[[ Records provided, beginning ]]

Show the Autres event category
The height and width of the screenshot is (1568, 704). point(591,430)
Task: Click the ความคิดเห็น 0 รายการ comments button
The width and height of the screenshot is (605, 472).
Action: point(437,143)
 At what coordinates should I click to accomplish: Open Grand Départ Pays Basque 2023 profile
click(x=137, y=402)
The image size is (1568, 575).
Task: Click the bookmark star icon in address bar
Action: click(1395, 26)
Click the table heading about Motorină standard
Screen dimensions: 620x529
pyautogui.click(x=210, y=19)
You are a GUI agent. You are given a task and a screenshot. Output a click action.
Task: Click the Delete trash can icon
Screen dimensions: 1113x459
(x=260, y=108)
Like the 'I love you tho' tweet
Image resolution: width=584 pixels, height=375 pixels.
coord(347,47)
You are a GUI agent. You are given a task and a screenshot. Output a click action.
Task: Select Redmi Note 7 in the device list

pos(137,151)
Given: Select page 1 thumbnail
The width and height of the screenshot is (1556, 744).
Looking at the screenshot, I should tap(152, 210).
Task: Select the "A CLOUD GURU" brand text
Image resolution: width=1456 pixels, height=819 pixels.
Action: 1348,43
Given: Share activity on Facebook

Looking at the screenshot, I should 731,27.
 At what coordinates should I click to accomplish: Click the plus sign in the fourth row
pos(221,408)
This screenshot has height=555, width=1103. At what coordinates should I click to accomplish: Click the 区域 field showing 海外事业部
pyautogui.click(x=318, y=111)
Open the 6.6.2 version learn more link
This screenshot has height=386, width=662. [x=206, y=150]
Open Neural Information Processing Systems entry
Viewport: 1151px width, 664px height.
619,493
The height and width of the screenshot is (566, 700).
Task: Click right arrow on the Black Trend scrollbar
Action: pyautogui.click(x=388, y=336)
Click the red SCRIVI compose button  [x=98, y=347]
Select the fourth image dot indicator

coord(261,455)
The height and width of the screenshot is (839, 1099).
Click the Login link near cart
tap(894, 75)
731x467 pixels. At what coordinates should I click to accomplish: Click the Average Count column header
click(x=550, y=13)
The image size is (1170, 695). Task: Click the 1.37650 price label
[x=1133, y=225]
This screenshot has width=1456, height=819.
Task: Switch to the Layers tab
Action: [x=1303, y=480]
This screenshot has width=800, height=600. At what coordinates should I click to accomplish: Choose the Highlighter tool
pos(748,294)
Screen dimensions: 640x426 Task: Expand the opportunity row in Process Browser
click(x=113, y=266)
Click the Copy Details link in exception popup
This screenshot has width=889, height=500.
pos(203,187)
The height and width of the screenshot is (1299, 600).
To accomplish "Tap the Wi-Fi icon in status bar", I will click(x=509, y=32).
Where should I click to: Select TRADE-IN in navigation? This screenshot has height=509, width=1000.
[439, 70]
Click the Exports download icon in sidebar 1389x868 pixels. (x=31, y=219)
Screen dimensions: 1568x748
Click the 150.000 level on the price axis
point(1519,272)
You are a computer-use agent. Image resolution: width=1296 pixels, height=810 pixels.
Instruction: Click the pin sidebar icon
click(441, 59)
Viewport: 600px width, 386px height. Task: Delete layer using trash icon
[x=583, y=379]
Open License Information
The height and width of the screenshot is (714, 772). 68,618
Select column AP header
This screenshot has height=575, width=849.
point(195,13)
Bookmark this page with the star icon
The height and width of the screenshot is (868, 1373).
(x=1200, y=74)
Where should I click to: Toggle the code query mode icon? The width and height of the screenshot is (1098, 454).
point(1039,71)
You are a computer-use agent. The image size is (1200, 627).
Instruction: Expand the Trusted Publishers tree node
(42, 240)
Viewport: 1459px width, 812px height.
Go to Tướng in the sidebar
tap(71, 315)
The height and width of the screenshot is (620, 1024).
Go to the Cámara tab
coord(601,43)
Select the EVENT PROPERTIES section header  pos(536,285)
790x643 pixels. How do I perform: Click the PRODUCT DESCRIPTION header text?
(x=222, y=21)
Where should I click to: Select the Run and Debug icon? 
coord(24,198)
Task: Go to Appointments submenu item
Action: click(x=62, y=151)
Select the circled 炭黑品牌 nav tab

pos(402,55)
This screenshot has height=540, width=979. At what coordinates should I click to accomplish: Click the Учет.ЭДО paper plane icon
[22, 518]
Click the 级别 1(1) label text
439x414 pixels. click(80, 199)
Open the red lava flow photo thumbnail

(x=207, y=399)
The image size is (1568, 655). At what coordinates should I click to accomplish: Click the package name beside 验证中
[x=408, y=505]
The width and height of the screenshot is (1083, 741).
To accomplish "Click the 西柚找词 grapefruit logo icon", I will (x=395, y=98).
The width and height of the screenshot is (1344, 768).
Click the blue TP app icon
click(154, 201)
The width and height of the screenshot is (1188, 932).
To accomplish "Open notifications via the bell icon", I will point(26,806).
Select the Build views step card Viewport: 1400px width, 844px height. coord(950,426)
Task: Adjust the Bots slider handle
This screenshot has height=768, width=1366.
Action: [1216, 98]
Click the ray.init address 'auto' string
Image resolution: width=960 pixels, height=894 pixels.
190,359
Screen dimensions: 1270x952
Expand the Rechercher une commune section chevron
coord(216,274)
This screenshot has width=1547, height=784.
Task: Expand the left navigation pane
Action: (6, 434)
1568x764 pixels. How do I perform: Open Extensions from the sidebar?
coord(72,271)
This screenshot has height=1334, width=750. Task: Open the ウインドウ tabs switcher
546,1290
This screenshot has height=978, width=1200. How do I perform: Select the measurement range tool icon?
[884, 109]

[[ Records provided, end ]]

▶ [Task directions]
Top to bottom, set down the entries above word for word.

▶ [Output of the task]
Show the Autres event category
The height and width of the screenshot is (1568, 704). point(591,430)
Task: Click the ความคิดเห็น 0 รายการ comments button
The width and height of the screenshot is (605, 472).
Action: point(437,143)
 At what coordinates should I click to accomplish: Open Grand Départ Pays Basque 2023 profile
click(x=137, y=402)
The image size is (1568, 575).
Task: Click the bookmark star icon in address bar
Action: click(1395, 26)
Click the table heading about Motorină standard
Screen dimensions: 620x529
pyautogui.click(x=210, y=19)
You are a GUI agent. You are given a task and a screenshot. Output a click action.
Task: Click the Delete trash can icon
Screen dimensions: 1113x459
(x=260, y=108)
Like the 'I love you tho' tweet
Image resolution: width=584 pixels, height=375 pixels.
coord(347,47)
You are a GUI agent. You are given a task and a screenshot. Output a click action.
Task: Select Redmi Note 7 in the device list

pos(137,151)
Given: Select page 1 thumbnail
The width and height of the screenshot is (1556, 744).
Looking at the screenshot, I should tap(152, 210).
Task: Select the "A CLOUD GURU" brand text
Image resolution: width=1456 pixels, height=819 pixels.
Action: 1348,43
Given: Share activity on Facebook

Looking at the screenshot, I should 731,27.
 At what coordinates should I click to accomplish: Click the plus sign in the fourth row
pos(221,408)
This screenshot has height=555, width=1103. At what coordinates should I click to accomplish: Click the 区域 field showing 海外事业部
pyautogui.click(x=318, y=111)
Open the 6.6.2 version learn more link
This screenshot has height=386, width=662. [x=206, y=150]
Open Neural Information Processing Systems entry
Viewport: 1151px width, 664px height.
619,493
The height and width of the screenshot is (566, 700).
Task: Click right arrow on the Black Trend scrollbar
Action: pyautogui.click(x=388, y=336)
Click the red SCRIVI compose button  [x=98, y=347]
Select the fourth image dot indicator

coord(261,455)
The height and width of the screenshot is (839, 1099).
Click the Login link near cart
tap(894, 75)
731x467 pixels. At what coordinates should I click to accomplish: Click the Average Count column header
click(x=550, y=13)
The image size is (1170, 695). Task: Click the 1.37650 price label
[x=1133, y=225]
This screenshot has width=1456, height=819.
Task: Switch to the Layers tab
Action: [x=1303, y=480]
This screenshot has width=800, height=600. At what coordinates should I click to accomplish: Choose the Highlighter tool
pos(748,294)
Screen dimensions: 640x426 Task: Expand the opportunity row in Process Browser
click(x=113, y=266)
Click the Copy Details link in exception popup
This screenshot has width=889, height=500.
pos(203,187)
The height and width of the screenshot is (1299, 600).
To accomplish "Tap the Wi-Fi icon in status bar", I will click(x=509, y=32).
Where should I click to: Select TRADE-IN in navigation? This screenshot has height=509, width=1000.
[439, 70]
Click the Exports download icon in sidebar 1389x868 pixels. (x=31, y=219)
Screen dimensions: 1568x748
Click the 150.000 level on the price axis
point(1519,272)
You are a computer-use agent. Image resolution: width=1296 pixels, height=810 pixels.
Instruction: Click the pin sidebar icon
click(441, 59)
Viewport: 600px width, 386px height. Task: Delete layer using trash icon
[x=583, y=379]
Open License Information
The height and width of the screenshot is (714, 772). 68,618
Select column AP header
This screenshot has height=575, width=849.
point(195,13)
Bookmark this page with the star icon
The height and width of the screenshot is (868, 1373).
(x=1200, y=74)
Where should I click to: Toggle the code query mode icon? The width and height of the screenshot is (1098, 454).
point(1039,71)
You are a computer-use agent. The image size is (1200, 627).
Instruction: Expand the Trusted Publishers tree node
(42, 240)
Viewport: 1459px width, 812px height.
Go to Tướng in the sidebar
tap(71, 315)
The height and width of the screenshot is (620, 1024).
Go to the Cámara tab
coord(601,43)
Select the EVENT PROPERTIES section header  pos(536,285)
790x643 pixels. How do I perform: Click the PRODUCT DESCRIPTION header text?
(x=222, y=21)
Where should I click to: Select the Run and Debug icon? 
coord(24,198)
Task: Go to Appointments submenu item
Action: click(x=62, y=151)
Select the circled 炭黑品牌 nav tab

pos(402,55)
This screenshot has height=540, width=979. At what coordinates should I click to accomplish: Click the Учет.ЭДО paper plane icon
[22, 518]
Click the 级别 1(1) label text
439x414 pixels. click(80, 199)
Open the red lava flow photo thumbnail

(x=207, y=399)
The image size is (1568, 655). At what coordinates should I click to accomplish: Click the package name beside 验证中
[x=408, y=505]
The width and height of the screenshot is (1083, 741).
To accomplish "Click the 西柚找词 grapefruit logo icon", I will (x=395, y=98).
The width and height of the screenshot is (1344, 768).
Click the blue TP app icon
click(154, 201)
The width and height of the screenshot is (1188, 932).
To accomplish "Open notifications via the bell icon", I will point(26,806).
Select the Build views step card Viewport: 1400px width, 844px height. coord(950,426)
Task: Adjust the Bots slider handle
This screenshot has height=768, width=1366.
Action: [1216, 98]
Click the ray.init address 'auto' string
Image resolution: width=960 pixels, height=894 pixels.
190,359
Screen dimensions: 1270x952
Expand the Rechercher une commune section chevron
coord(216,274)
This screenshot has width=1547, height=784.
Task: Expand the left navigation pane
Action: (6, 434)
1568x764 pixels. How do I perform: Open Extensions from the sidebar?
coord(72,271)
This screenshot has height=1334, width=750. Task: Open the ウインドウ tabs switcher
546,1290
This screenshot has height=978, width=1200. How do I perform: Select the measurement range tool icon?
[884, 109]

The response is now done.